FOR IMMEDIATE RELEASE

Today, Federal Communications Commission Chairman Julius Genachowski announced the FCC's plans to reform the Universal Service Fund (USF)- the government program designed to connect every American to basic telephone service.

The announcement comes one day after the Center for Media Justice and Main Street Project hosted FCC Commissioner Copps for a Community Roundtable in Minneapolis, MN. The roundtable brought together twelve community-based organizations to discuss with the Commissioner a range of concerns, including USF reform and the proposed AT&T takeover.
 
Center for Media Justice's Media Policy Field Director, amalia deloney made the following statement:

"The announcement today means one thing-your phone bill is going to go up.  Just yesterday an unemployed individual told us that even a $1 increase could mean the difference between maintaining a phone line to look for employment, or being permanently disconnected.  People on fixed incomes or out of work can't afford any price increase, yet the proposed plan out there now would take money out of their pockets and hand it to the companies.  At CMJ, we don't call that reform.  We call it taxing the poor."

"There's no question USF needs to be fixed and re-purposed to support broadband expansion, which is critical for all communities and especially Rural America," said Niel Ritchie, Executive Director of the League of Rural Voters.  "Unfortunately, the proposed reform plan reads like a play-book written by the phone companies.  Corporate interest and public interest isn't the same thing."??

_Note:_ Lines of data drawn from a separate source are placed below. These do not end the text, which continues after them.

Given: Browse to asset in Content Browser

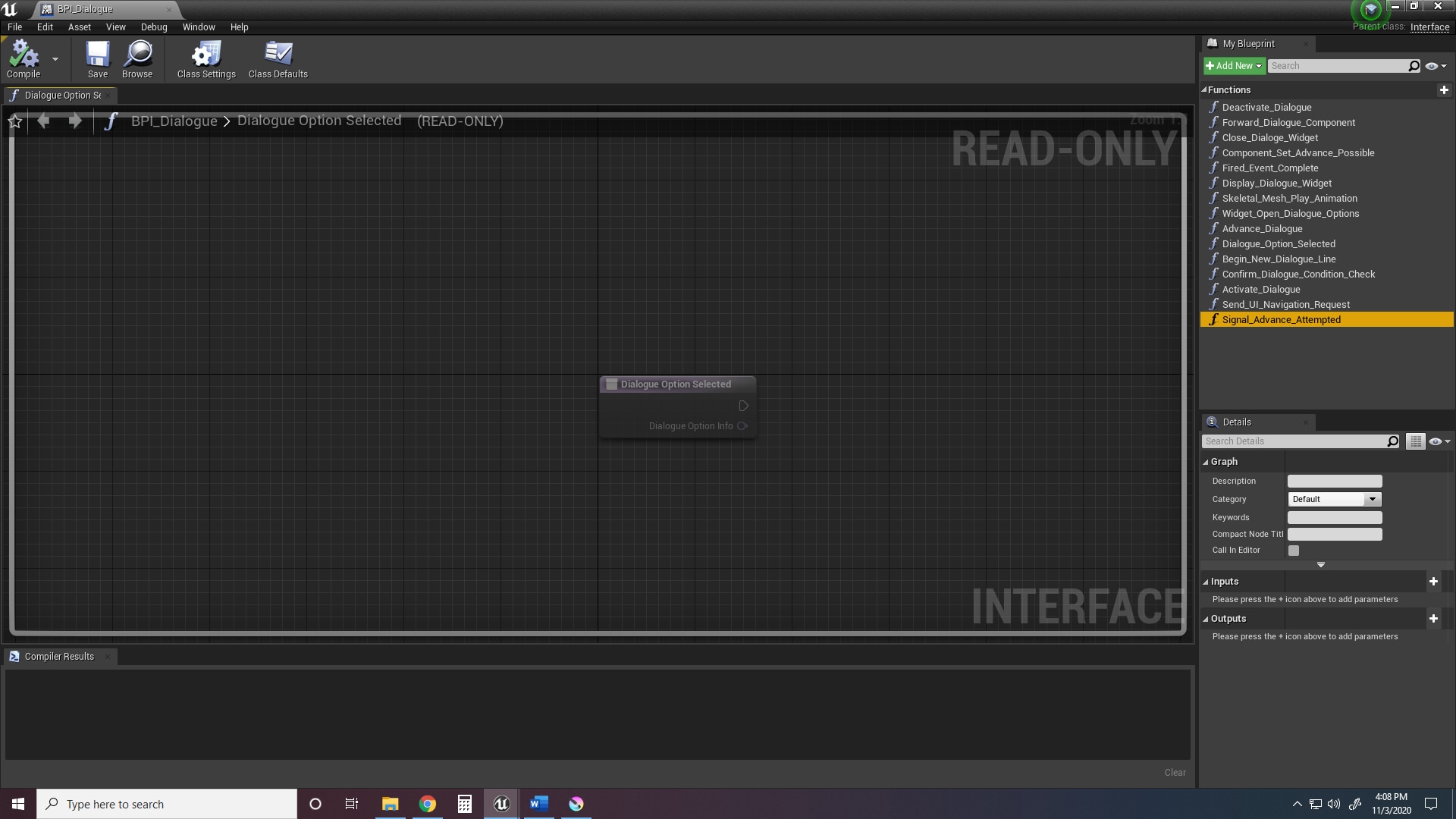Looking at the screenshot, I should point(137,59).
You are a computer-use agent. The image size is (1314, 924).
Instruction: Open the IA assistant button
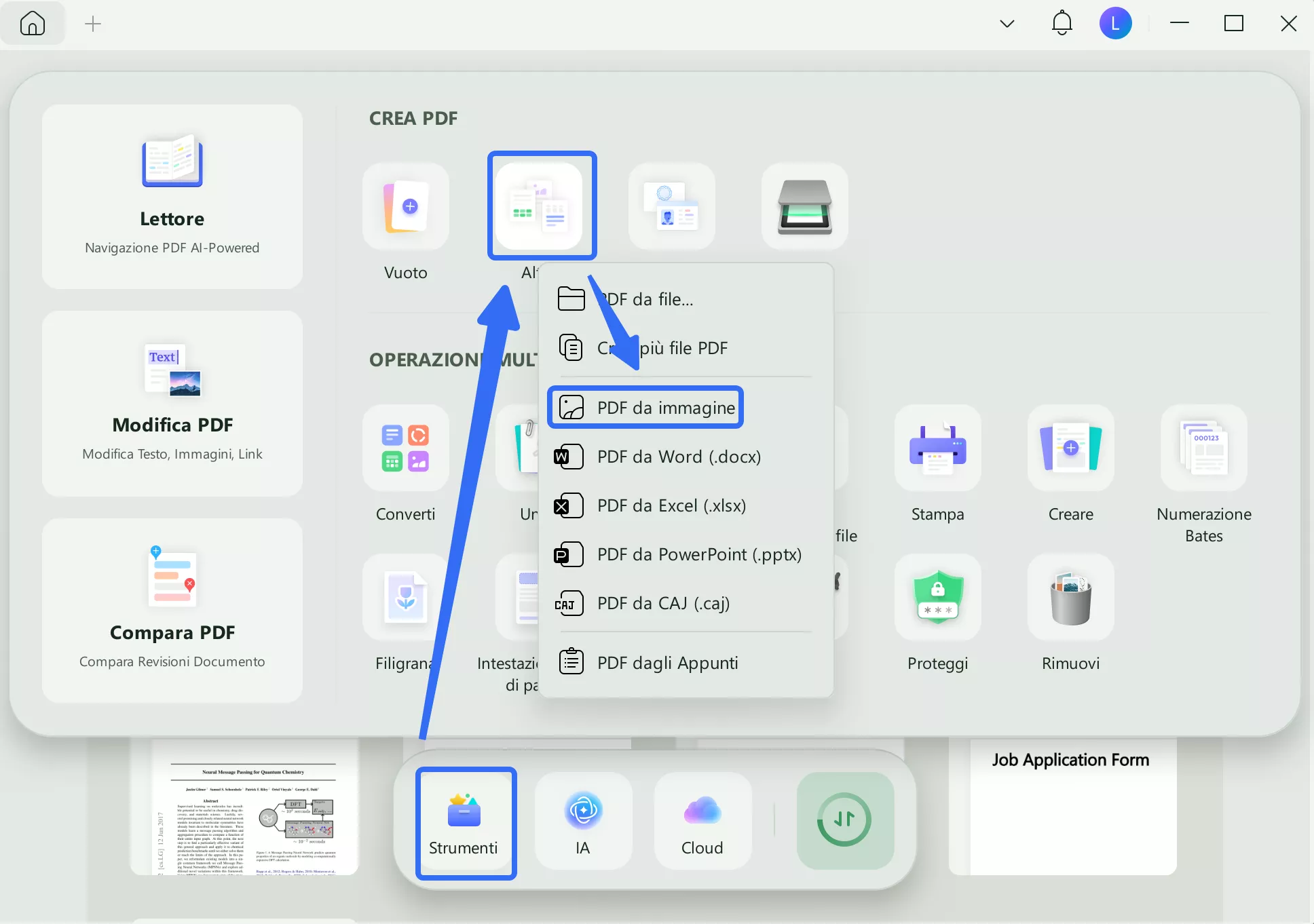pos(583,821)
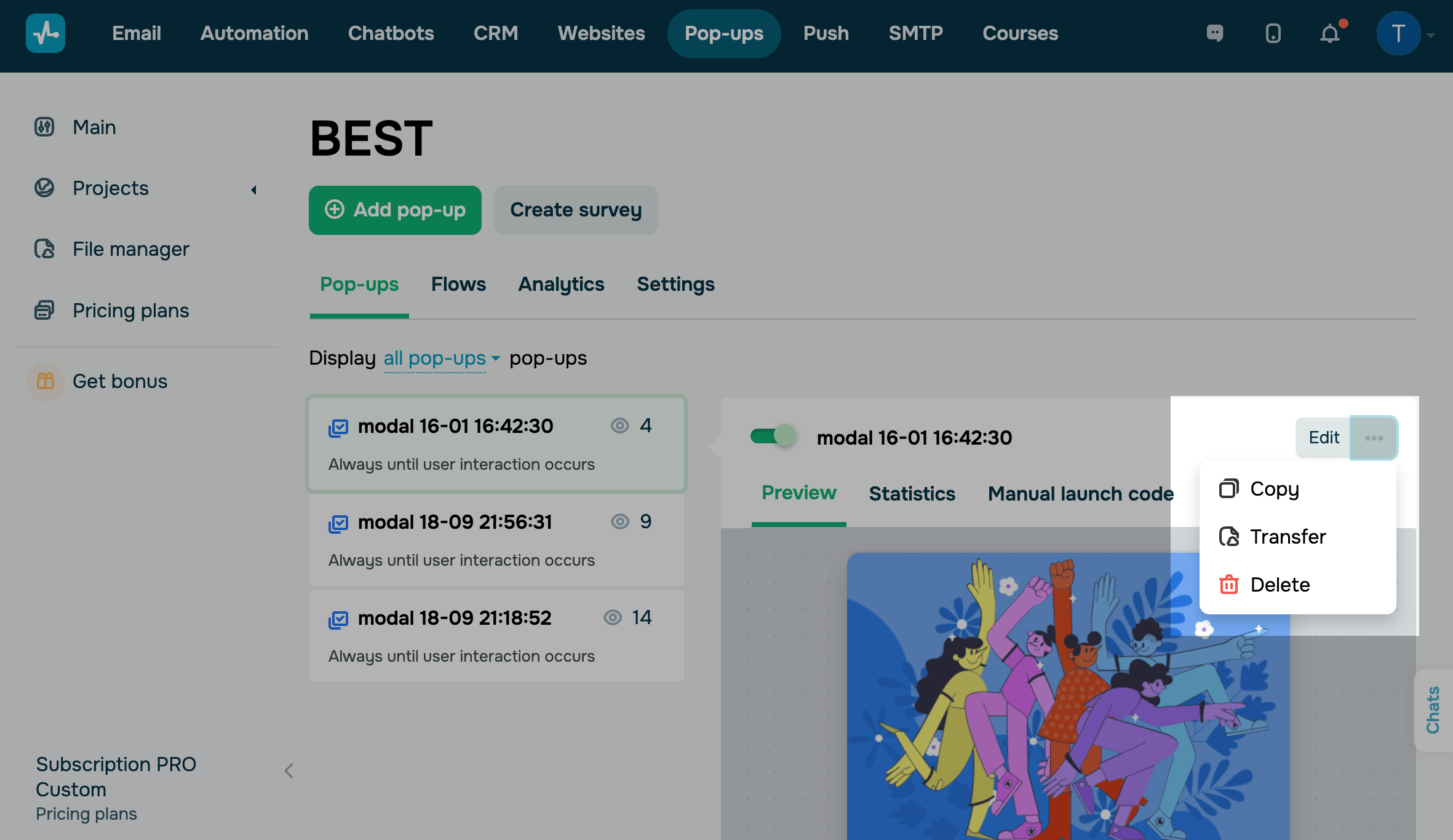Click views eye icon on modal 18-09 21:18:52
The width and height of the screenshot is (1453, 840).
pos(613,617)
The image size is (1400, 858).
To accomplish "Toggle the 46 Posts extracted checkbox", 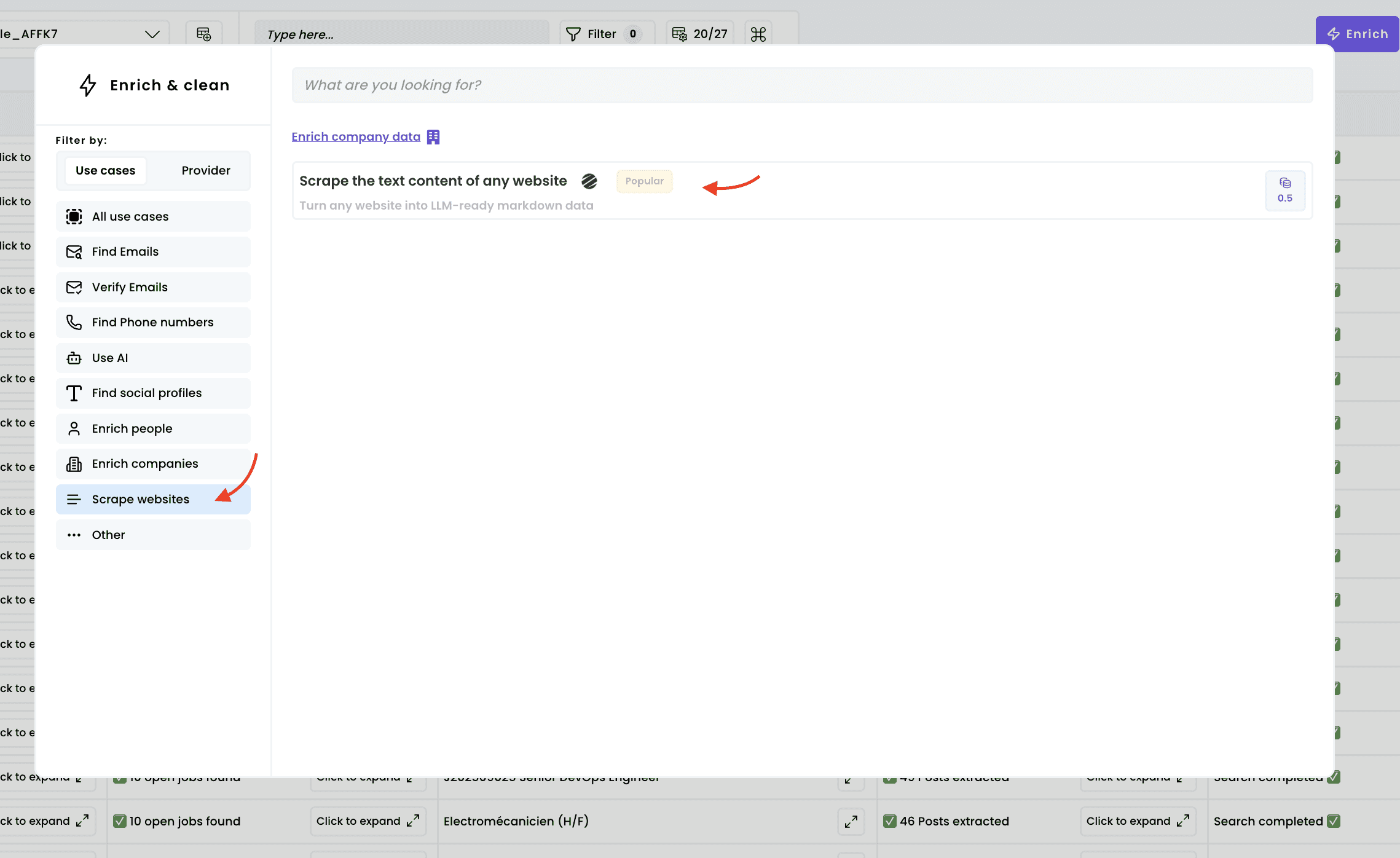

Among those most concerned are HOPE Community Development Corporation, First Person Radio, Main Street Project, Center for Media Justice and the League of Rural Voters-all of whom asked FCC Commissioner Copps to reject the industry designed ABC plan. These groups believe the proposal will harm the rural, Tribal, and low-income community members they work with daily-forcing them to bear the burden of increased costs while allowing the companies to grow their profits.